AI Article Synopsis

  • Transcatheter valve-in-ring strategies are being explored to address recurrent mitral regurgitation after previous surgical attempts, but issues like paravalvular leakage can occur.
  • A new approach involved modifying a rigid annuloplasty ring by cutting it, reconnecting segments with pull-springs, and covering it, which allows for better adaptation to transcatheter heart valves (THVs).
  • The study demonstrated that deploying a Sapien XT THV into this new expandable ring effectively eliminated leakage and assessed its potential for future design improvements, although further research is needed to ensure durability and safety.

Article Abstract

 Transcatheter valve-in-ring strategies have been developed to treat recurrent mitral regurgitation (MR) after failing surgical annuloplasty.
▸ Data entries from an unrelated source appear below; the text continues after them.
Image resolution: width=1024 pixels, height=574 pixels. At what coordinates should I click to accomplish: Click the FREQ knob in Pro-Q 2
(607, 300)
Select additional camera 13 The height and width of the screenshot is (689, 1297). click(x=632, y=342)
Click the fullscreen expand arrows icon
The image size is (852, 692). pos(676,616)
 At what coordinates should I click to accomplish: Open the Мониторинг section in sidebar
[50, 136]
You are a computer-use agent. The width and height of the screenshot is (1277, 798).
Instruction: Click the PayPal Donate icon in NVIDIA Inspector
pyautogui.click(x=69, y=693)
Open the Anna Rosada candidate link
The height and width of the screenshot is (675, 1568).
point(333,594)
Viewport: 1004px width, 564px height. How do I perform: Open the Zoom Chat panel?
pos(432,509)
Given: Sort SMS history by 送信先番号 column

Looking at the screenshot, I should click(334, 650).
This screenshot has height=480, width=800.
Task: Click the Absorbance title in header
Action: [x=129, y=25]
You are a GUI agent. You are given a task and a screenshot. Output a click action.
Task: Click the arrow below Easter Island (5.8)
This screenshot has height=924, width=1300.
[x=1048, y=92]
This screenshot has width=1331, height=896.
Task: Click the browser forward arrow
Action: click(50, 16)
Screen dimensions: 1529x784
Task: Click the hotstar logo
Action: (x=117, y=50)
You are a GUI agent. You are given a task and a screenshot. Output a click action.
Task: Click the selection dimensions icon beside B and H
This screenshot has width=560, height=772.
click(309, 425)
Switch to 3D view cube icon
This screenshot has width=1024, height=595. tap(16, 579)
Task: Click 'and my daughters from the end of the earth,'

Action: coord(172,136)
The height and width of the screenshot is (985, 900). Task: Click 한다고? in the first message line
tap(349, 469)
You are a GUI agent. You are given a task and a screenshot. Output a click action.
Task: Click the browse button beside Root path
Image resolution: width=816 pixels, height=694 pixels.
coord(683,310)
However, suboptimal THV expansion with consecutive paravalvular leakage (PVL) is a procedure-immanent issue.  A rigid, saddle-shaped ring was cut at four locations. The segments were reconnected with pull-springs, rearranged to the original shape, and covered with a sewing cuff. The length of the annuloplasty ring construct, including extended pull-springs, was defined by the perimeter of an appropriate THV. We deployed a Sapien XT within the new ring, expanded it to its maximum extent, and investigated the geometrical changes.  Fluoroscopy confirmed oval, saddle-shaped ring before dilation. After THV implantation, the ring segments spread apart and pull-springs were stretched. The extended ring changed its configuration from "oval" to "round" and anchored the THV leaving no paravalvular or central gaps as potential source for PVL.  We developed an expandable annuloplasty ring that is perfectly concerted to THV implantation. This proof-of-concept study revealed no PVL and good oversizing ability that might impact future annuloplasty ring design. Further studies have to evaluate durability and device safety.